Conservation of Buck’s Spermatozoa during Cooling Storage Period through Cooling Medium Supplementation with LCarnitine

This research examined the influence of the addition of L-carnitine (LC) to cooling medium on buck’s semen quality during cooling storage periods at 4oC. Semen samples were collected, diluted, assigned into four groups, and received LC (0, 1, 5, and 10 mM LC). The samples were then chilled to 4oC and stores for 48 h. Sperm total motility, progressive motility, viability, lipid peroxidation, membrane integrity, and mitochondrial activity were examined at 0, 24, and 48 h of cooling storage.

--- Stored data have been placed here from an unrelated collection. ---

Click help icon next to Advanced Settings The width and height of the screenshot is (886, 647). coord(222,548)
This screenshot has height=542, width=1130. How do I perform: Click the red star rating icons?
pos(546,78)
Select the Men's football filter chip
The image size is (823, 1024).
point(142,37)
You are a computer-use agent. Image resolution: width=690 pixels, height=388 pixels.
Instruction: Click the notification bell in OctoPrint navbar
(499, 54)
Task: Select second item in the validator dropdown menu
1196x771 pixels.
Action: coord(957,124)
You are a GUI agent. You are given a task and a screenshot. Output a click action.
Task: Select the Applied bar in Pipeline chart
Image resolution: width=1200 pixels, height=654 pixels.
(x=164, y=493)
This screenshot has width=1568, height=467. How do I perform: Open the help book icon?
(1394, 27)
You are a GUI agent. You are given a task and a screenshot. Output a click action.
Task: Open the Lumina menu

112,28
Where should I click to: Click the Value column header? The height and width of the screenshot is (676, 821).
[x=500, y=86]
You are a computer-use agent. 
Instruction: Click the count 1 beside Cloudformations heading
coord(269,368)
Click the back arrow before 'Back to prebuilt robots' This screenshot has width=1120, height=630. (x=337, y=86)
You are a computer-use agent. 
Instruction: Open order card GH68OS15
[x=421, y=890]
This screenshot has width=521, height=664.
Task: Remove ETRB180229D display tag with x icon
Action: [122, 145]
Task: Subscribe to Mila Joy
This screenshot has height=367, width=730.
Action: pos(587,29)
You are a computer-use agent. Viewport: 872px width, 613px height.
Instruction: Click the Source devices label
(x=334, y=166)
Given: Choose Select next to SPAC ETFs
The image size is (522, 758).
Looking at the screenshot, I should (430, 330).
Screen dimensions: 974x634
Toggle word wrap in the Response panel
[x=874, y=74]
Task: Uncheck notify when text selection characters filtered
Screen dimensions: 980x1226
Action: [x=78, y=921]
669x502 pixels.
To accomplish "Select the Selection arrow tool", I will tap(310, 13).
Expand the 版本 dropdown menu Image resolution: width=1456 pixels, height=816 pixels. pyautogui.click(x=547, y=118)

At time 0 of cooling storage, different treatments showed no impact on the quality of sperm samples (P>0.05). During 24 and 48 h of chilling periods, the supplementation of cooling medium with 5 mM LC presented greater motility, viability, membrane integrity, and mitochondrial activity (P≤0.05), compared to the other groups. Moreover, the treatment of 5 mM LC caused lower lipid peroxidation (P≤0.05) than the other treatments at 24 and 48 h storage times. In conclusion, the supplementation of buck’s cooling storage medium with 5 mM LC is a suitable way to protect buck spermatozoa during 24 and 48 h storage against cold-induced structural and functional damages.